Inhibition of S100A9 Improves Aortic Dissection in Association With Mitochondrial Function Enhancement.

Abstract

Background: Aortic dissection (AD) is a high-mortality cardiovascular emergency with unclear pathophysiological mechanisms. This study investigated S100 calcium-binding protein A9 (S100A9) as a therapeutic target for AD and explored its underlying mechanisms.

Methods: Proteomic analysis compared aortic tissues from patients with acute type A and matched non-dissected vascular tissues from the same patients. An AD model was induced in wild-type and S100A9 knockout mice via β-aminopropionitrile (BAPN). Survival, aortic diameter, and S100A9 expression were quantified. Furthermore, single-cell RNA sequencing was used to analyze cell populations and mitochondrial pathways in AD mice treated with an S100A9 inhibitor. Finally, the effect of S100A9 on mitochondrial function was investigated in Tohoku Hospital Pediatrics-1 (THP-1) cells.

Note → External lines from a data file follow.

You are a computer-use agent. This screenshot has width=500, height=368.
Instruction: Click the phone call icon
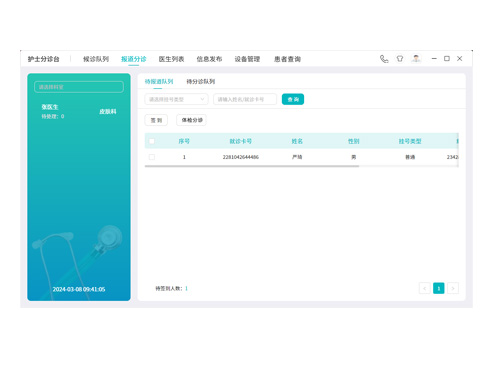coord(384,59)
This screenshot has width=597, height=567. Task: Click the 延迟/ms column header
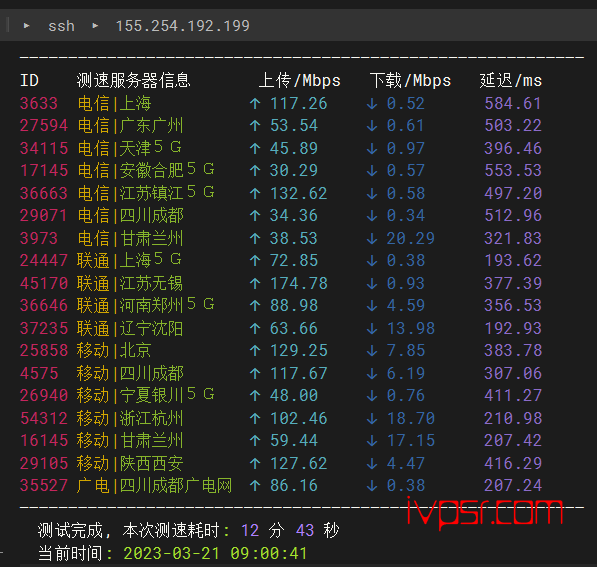511,81
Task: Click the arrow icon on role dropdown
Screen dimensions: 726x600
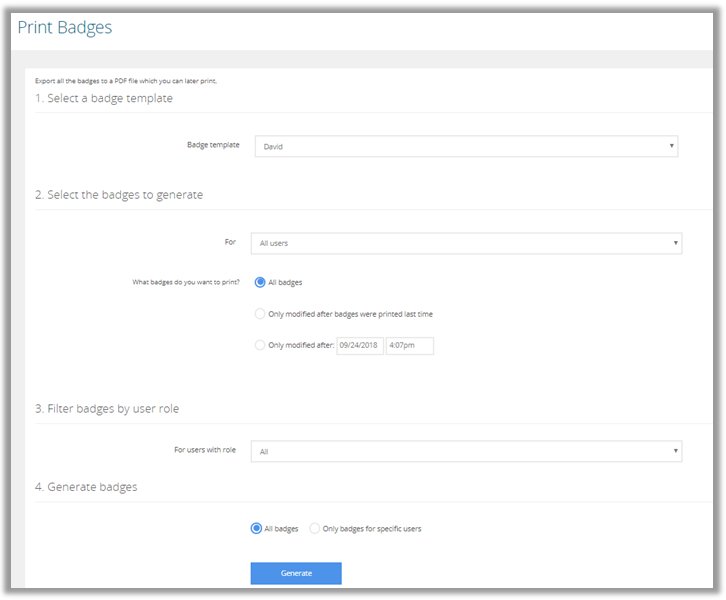Action: 676,450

Results: Proteomics identified that S100A9 is significantly upregulated in AD tissue. Furthermore, S100a9 knockout (S100a9 KO) mice conferred protection against AD-induced mortality and aortic dilation. Single-cell RNA analysis revealed that S100A9 is predominantly expressed within the granulocyte population. S100A9 inhibition activated mitochondrial oxidative phosphorylation pathways and upregulated mtDNA-encoded gene expression. Human tissue mRNA levels confirmed decreased mtDNA in AD. Moreover, recombinant human S100A9 and angiotensin-II treatment in THP-1 cells reduced mitochondrial membrane potential and increased oxidative stress.

Conclusions: S100A9 is a potential contributor to AD pathogenesis. Inhibition of S100A9 might be a promising therapeutic target for AD.